Various types of statistics used for analysis of a texture image can be given as an indicator appropriate for the complexity indicator, and examples thereof comprise a statistical feature calculated due to a difference in the image density value by a statistical technique using, for example, a fractal dimension value, a density co-occurrence matrix, and a density difference vector, or in this description, a statistical feature calculated due to a difference in the image density value when different image density values are given to the component of interest and the component of non-interest.

Specific details of estimation processing using the complexity indicator are described later by separately taking a plurality of examples.

The area fraction is an area fraction of the two-dimensional image data occupied by the component of interest.

The three-dimensional state data is data on a content percentage of the component of interest in the multicomponent material at a time when the complexity indicator and the area fraction are determined.

Specifically, the three-dimensional state estimation device according to the first embodiment sets statistical data by the statistical data setting means 1 by adding the three-dimensional state data itself to the configuration data as the three-dimensional estimation data, and thus the true value estimation data is directly output by simply inputting the complexity indicator and the area fraction of the estimation target to the three-dimensional state estimation means 2 for collation with the statistical data.

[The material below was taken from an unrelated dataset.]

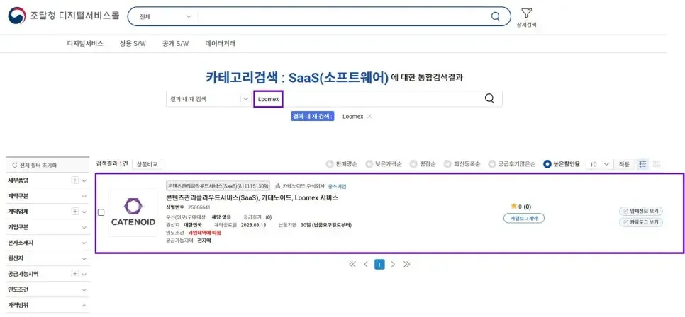685x317 pixels.
Task: Open the 전체 category dropdown
Action: click(164, 16)
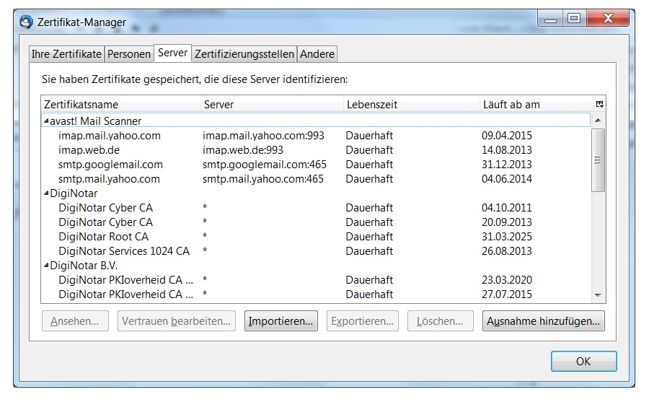
Task: Collapse the avast! Mail Scanner group
Action: pos(46,121)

The type of the three-dimensional state data is not particularly limited, and is preferably data useful for grasping the internal structure of the multicomponent material. The three-dimensional state data is preferably data such as the degree of liberation or the degree of locking, which is considered to be an indicator useful for evaluating the multicomponent material.

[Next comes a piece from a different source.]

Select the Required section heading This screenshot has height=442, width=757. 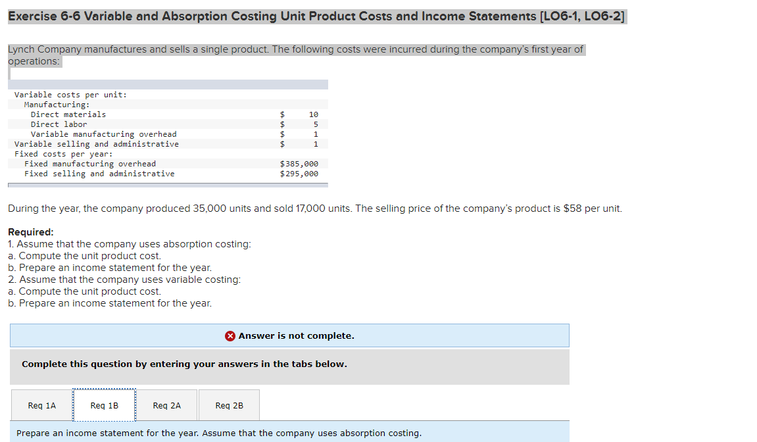coord(27,232)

The degree of liberation indicates any one of the area fraction, volume fraction, mass fraction, and count fraction of the liberated particle in the group of particles, and the degree of locking indicates any one of the area fraction, volume fraction, mass fraction, and count fraction in the group of locked particles in which any one of the area fraction, volume fraction, and mass fraction of the component of interest in one particle is a fixed fraction.

As a method of setting the statistical data, as illustrated in FIG. 3, there is given a method of creating and registering, by the statistical data setting means 1, the statistical data by taking statistics of the correlation among the complexity indicator, the area fraction, and the three-dimensional state data serving as the three-dimensional estimation data based on input of those pieces of configuration data.

Although not shown, publicly known arithmetic processing means other than the three-dimensional state estimation device may create the statistical data by taking statistics of the correlation among the complexity indicator, the area fraction, and the three-dimensional state data, and input the created statistical data to the statistical data setting means 1 for registration.

The type of the method of creating the statistical data is not particularly limited, and may be any one of an empirical method or a non-empirical method.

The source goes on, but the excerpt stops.